Blackwater Worldwide, the world’s largest private security company, made the wrong kind of headlines in 2007 when Blackwater contractors allegedly shot and killed 17 Iraqis in a crowded square in Baghdad. This resulted in protests, congressional inquiries and the Iraqi government refusing to allow the organization to operate there. As a result, Blackwater is changing its name to Xe (pronounced ZEE).
Most organizations declare that a change in name is necessary to allow a company “better define” what it does, or “clarify” a shift in services, and this is often in tandem with a repositioning of services or a shift in core competencies. Anne Tyrrell, a spokeswoman for the company, explained that Blackwater was changing its name because “the idea is to define the company as what it is today and not what it used to be.” I'm pretty sure it's still a company that gets paid to kill people. Not really sure what's changed over the past few years.
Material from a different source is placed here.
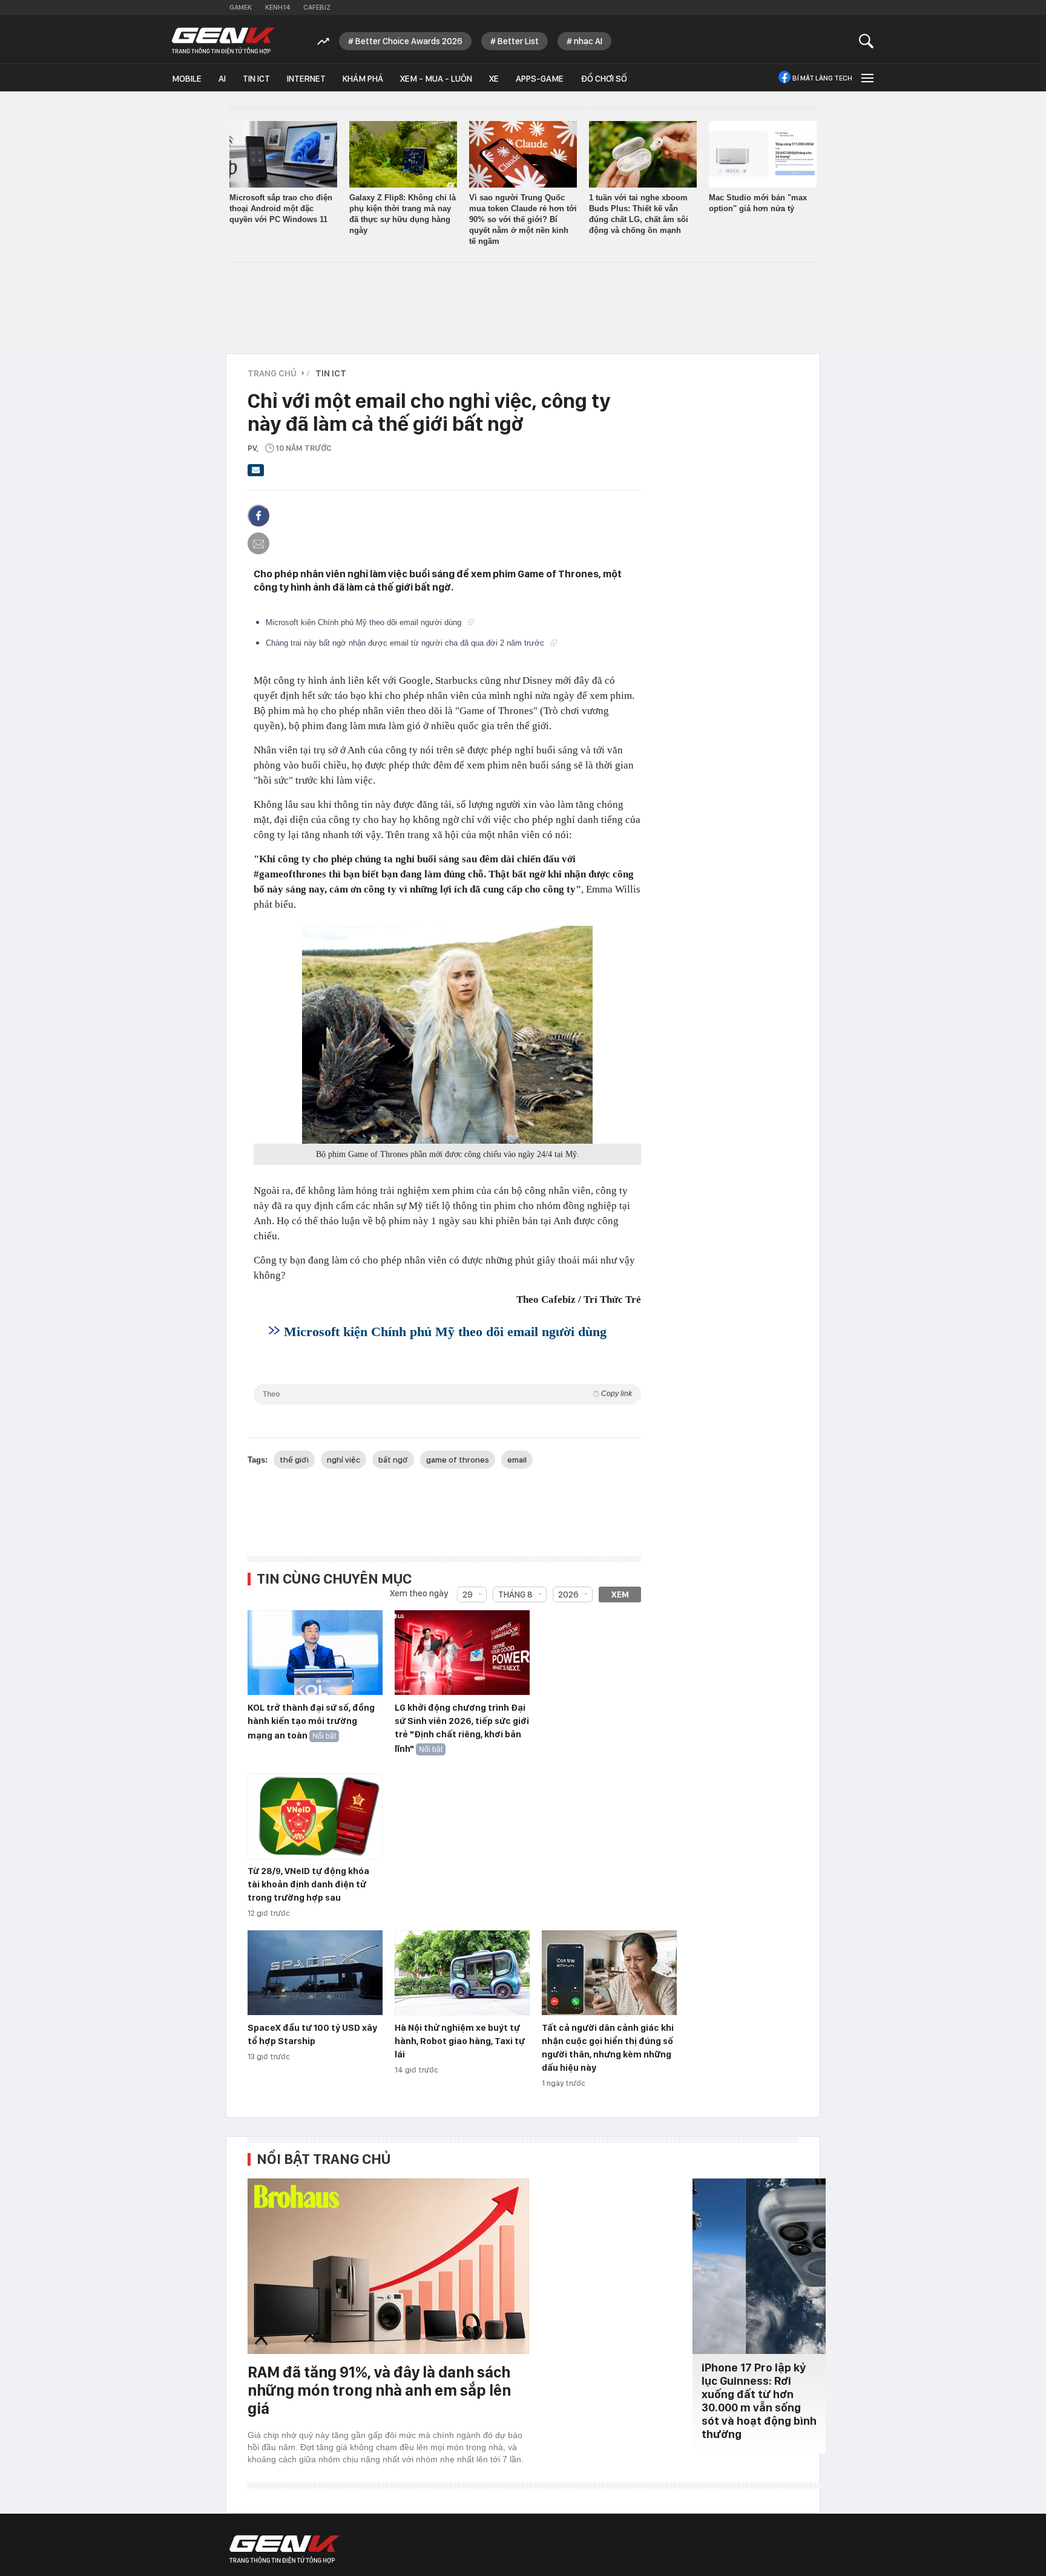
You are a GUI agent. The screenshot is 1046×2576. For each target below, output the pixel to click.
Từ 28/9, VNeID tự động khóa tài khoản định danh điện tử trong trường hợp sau (308, 1884)
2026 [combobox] (568, 1594)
The Blackwater name has being expunged from all of its business units: Blackwater Airships (which offers surveillance services for intelligence gathering) has become Guardian Flight Systems. Blackwater Target Systems (the unit that develops and builds targets) is now being called GSD Manufacturing, and Blackwater Lodge and Training Center has been named the U.S. Training Center.
Not everyone agrees with Tyrrell. RJ Hillhouse, a national security expert and author of the blog called The Spy Who Billed Me, said the company is “obviously trying to distance itself from their image as reckless cowboys that’s etched into the world’s mind from the…shooting.” With a new name, “there are a lot of people who probably won’t connect the dots,” she said. “In a year or two, people won’t remember that’s Blackwater.” And she's right. The American public is stupid as shit and this terrible logo and rebranding should throw them off the Blackwater scent.
When asked about the name change, Robert Passikoff, president of the New York marketing research firm Brand Keys, Inc. offered this: “There’s an old saying about brands: ‘When you can’t change the product, you change the packaging,’” he said. It’s common for companies to rename in an effort to distance themselves from bad publicity, but in Blackwater’s case, things have gotten so bad that the company had little choice but dump the brand.
Tyrrell disagrees. She countered that Blackwater’s past was only one of several factors involved in the decision. “The company leaders came up with and considered several new names,” she said. “Xe had the best potential for brand identity but has no special meaning, she added.”
No special meaning indeed. The same can be said for the identity, which is a bizarre cross between a bad rendition of the old Xerox logo and the logo for Xena: Warrior Princess. As a result, the only X this rebrand deserves is for a new identity that has gone terribly, terribly wrong. This logo seems better fitted for a lame tech company, not a murder for hire outfit.